Sunday 12 June 2016, 2:00pm
71 Eyre Lane
Sheffield S1 4RB
“In the end, we’ll all become stories. Or else we’ll become entities. Maybe it’s the same.” – Margaret Atwood
People need stories. Atwood’s relation of ‘stories’ to ‘entities’ seems apt in relation to the process of filmmaking, and to documentary footage in particular. Once the camera stops rolling, every piece of documentary footage, recorded for its ‘story’, instantly becomes an entity independent from the immediate and ongoing trajectory of the actual. Once ingested and imported into a timeline, the footage becomes part of a new community of files, and a component of a new entity: the film authored by the filmmaker.
In several of the films presented here, traces of the process of ingestion appear purposefully: the grain of film, the click of a tape. Elsewhere, food recurs as a motif: eggs, potatoes, and cookies appear symbolically, reminders that media components are not the only objects humans ingest to survive and that the mind is inextricably linked to the body. The interpretation of information is fundamentally a very physical process, which is just as much at risk of corruption or obsolescence as any audiovisual data.
These stories are individual, often idiosyncratic, yet acutely conscious of the landscapes and lives surrounding them. The narrator in Daniel Jacoby’s Jagata remarks ‘Maybe it’s impossible to grasp the world through the lens of your own life’; after all, it is no more considered possible for one person to articulate the whole world in a single story, than to physically breach a glass lens without destroying it. But as is abundantly shown here, from such a vantage point, the narrative possibilities are infinite. – Esther Harris
Selected by Esther Harris, media conservator and archivist based in London.
Somewhere in the middle of Hokkaido, lives a man with an inexplicable bond to a potato. Unwilling to be found yet at the same time yearning to reach out, the enigmatic story of his proximity to a root plant is told through the few unaddressed letters he decides to send out. Images of unrelated landscapes, situations and objects that the artist encounters on the way acquire an otherworldly aura when presented in the context of the potato-man.
Wandering through the body puzzling out a system of symbols. The trouble is, affect resists signification outright. The inside and outside become muddled when you start to feel your body in relation to an image.
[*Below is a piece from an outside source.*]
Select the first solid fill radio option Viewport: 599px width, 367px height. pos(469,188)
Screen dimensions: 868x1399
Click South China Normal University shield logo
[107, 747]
Logging and approximating a relationship between audio recordings of my father and videos gathered of the landscapes we have both separately traversed. The initial distance between the logger and the recordings, of recollections and of songs, new and traditional, narrows while the images become an expanding semblance of filial affect. Jáaji is a near translation for directly addressing a father in the Hočak language.
A young Japanese woman tells the memory of her sister who passed away a few months ago.
And you love that humid atmosphere/ And you look so lush under glass.
Cave is a response to rural Northumberland. Sound recordings were made there with residents and visitors on small red audio-units. In the video a hand plays these as monologues. Forced together, the voices become a fictitious community, though a sense of isolation persists. As the light fades they take on other connotations; stars, souls, cities – though these romantic readings are undercut by the ordinariness of the speech they transmit.
Filmmaker Scott Willis discovers Andy, a self-proclaimed communist revolutionary who documents his life on a Hi-8 camcorder. Aiming to understand the purpose behind the tapes Willis picks up his camera. However, Andy has his own agenda for the project. Tapes From The Revolutionary, is a short documentary that asks the question: what is like to see the world of another? Nominated for Channel 4 Innovation in Storytelling, winner of the Ideas Tap Film award associated with BAFTA 2015.